From: Ira Weiny <ira.weiny@intel.com>
To: Davidlohr Bueso <dave@stgolabs.net>, <dave.jiang@intel.com>,
<dan.j.williams@intel.com>
Cc: <jonathan.cameron@huawei.com>, <alison.schofield@intel.com>,
<ira.weiny@intel.com>, <vishal.l.verma@intel.com>,
<seven.yi.lee@gmail.com>, <hch@infradead.org>,
<a.manzanares@samsung.com>, <fan.ni@samsung.com>,
<dave@stgolabs.net>, <linux-cxl@vger.kernel.org>
Subject: Re: [PATCH RFC 1/1] cxl/pci: Support Global Persistent Flush (GPF)
Date: Fri, 20 Dec 2024 12:21:57 -0600 [thread overview]
Message-ID: <6765b5c5560e5_2e2afc29467@iweiny-mobl.notmuch> (raw)
In-Reply-To: <20241220164337.204900-2-dave@stgolabs.net>
Davidlohr Bueso wrote:
> Add support for GPF flows.

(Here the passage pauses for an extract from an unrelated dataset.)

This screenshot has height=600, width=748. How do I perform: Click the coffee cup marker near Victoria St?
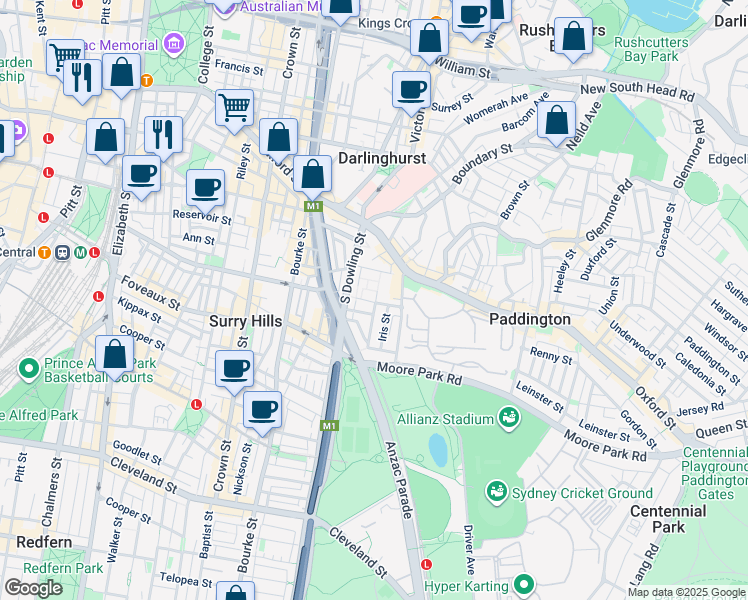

It is found that the CXL specification
> around this to be a bit too involved from the driver side. And while
> this should really all handled by the hardware, this patch takes
> things with a grain of salt.
>
> Timeout detection is based on dirty Shutdown semantics. The driver
> will mark it as dirty, expecting that the device clear it upon a
> successful GPF event. The admin may consult the device Health and
> check the dirty shutdown counter to see if there was a problem
> with data integrity.
>
> Timeout arming is done throughout the decode hierarchy, upon device
> probing and hot-remove. These timeouts can be over-specified,
> particularly T1. Set the max timeout to 20 seconds for T1, which is
> the NMI watchdog default for lockup detection. For T2, the policy
> is to use the largest device T2 available in the hierarchy.
>
> Signed-off-by: Davidlohr Bueso <dave@stgolabs.net>
[snip]
> int cxl_set_timestamp(struct cxl_memdev_state *mds)
> {
> struct cxl_mailbox *cxl_mbox = &mds->cxlds.cxl_mbox;
> diff --git a/drivers/cxl/core/pci.c b/drivers/cxl/core/pci.c
> index 9d58ab9d33c5..9b1e110817f2 100644
> --- a/drivers/cxl/core/pci.c
> +++ b/drivers/cxl/core/pci.c
> @@ -1054,3 +1054,107 @@ int cxl_pci_get_bandwidth(struct pci_dev *pdev, struct access_coordinate *c)
>
> return 0;
> }
> +
> +int cxl_pci_update_gpf_port(struct pci_dev *pdev,
> + struct cxl_memdev *cxlmd, bool remove)
> +{
> + u16 ctrl;
> + int port_t1_base, port_t1_scale;
> + int port_t2_base, port_t2_scale;
> + unsigned long device_tmo, port_tmo;
> + int rc, dvsec;
> + struct cxl_memdev_state *mds = to_cxl_memdev_state(cxlmd->cxlds);
> +
> + dvsec = pci_find_dvsec_capability(
> + pdev, PCI_VENDOR_ID_CXL, CXL_DVSEC_PORT_GPF);
> + if (!dvsec) {
> + dev_warn(&pdev->dev,
> + "GPF Port DVSEC not present\n");
> + return -EINVAL;
> + }
> +
> + /* check for t1 */
> + rc = pci_read_config_word(
> + pdev,
> + dvsec + CXL_DVSEC_PORT_GPF_PHASE_1_CONTROL_OFFSET,
> + &ctrl);
> + if (rc)
> + return rc;
> +
> + port_t1_base = FIELD_GET(CXL_DVSEC_PORT_GPF_PHASE_1_TMO_BASE_MASK,
> + ctrl);
> + port_t1_scale = FIELD_GET(CXL_DVSEC_PORT_GPF_PHASE_1_TMO_SCALE_MASK,
> + ctrl);
> + if (port_t1_scale > GPF_TIMEOUT_SCALE_MAX) {
> + dev_warn(&pdev->dev, "GPF: invalid port phase 1 timeout\n");
> + return -EINVAL;
> + }
> +
> + /*
> + * Set max timeout such that vendors will optimize GPF flow to
> + * avoid the implied worst-case scenario delays.
> + */
> + device_tmo = gpf_timeout_us(7, GPF_TIMEOUT_SCALE_MAX);
What is '7' here? Seems like another define would be good.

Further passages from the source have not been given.